» Text shown
Difference Between TCP and UDP
TCP vs UDP
The flow of traffic across the Internet is on the basis of protocols which are TCP (Transmission Control Protocol) and UDP (User Datagram Protocol).
While TCP is more popular across the Internet, the UDP cannot be rendered completely redundant. TCP allows error correction but UDP does not. In the case of TCP, there is a guarantee of the data delivery at the download or addresse point. This is made possible by ‘flow control’ which determines the requirement for resending data. Flow control also checks and stops the transmission of data unless previous packets have been successfully delivered. This is based on the process in which the client can request a resending of a particular packet from the server until the entire packet has been received as in its original form.
UDP is also common but it cannot be relied upon for sending important data like secure files, important webpages etc. It is used mostly for streaming media including audio and video. UDP is faster than TCP and media players work best with it. There is no flow control or error correction but the speed is far greater so despite streaming media not being of high quality, it can be viewed properly with UDP.

(Collected data)
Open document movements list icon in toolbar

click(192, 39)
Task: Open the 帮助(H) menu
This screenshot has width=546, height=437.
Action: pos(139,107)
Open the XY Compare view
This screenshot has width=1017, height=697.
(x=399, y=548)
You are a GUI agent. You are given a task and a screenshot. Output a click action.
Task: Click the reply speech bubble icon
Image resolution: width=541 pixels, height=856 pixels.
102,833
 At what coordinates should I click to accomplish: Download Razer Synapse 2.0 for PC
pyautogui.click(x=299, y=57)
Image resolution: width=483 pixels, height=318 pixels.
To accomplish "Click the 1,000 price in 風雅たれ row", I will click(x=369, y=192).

» Exercise directions
Translate this sentence from the text on TCP and UDP into Spanish: "TCP allows error correction but UDP does not."

» Answer below
TCP permite la corrección de errores, pero UDP no.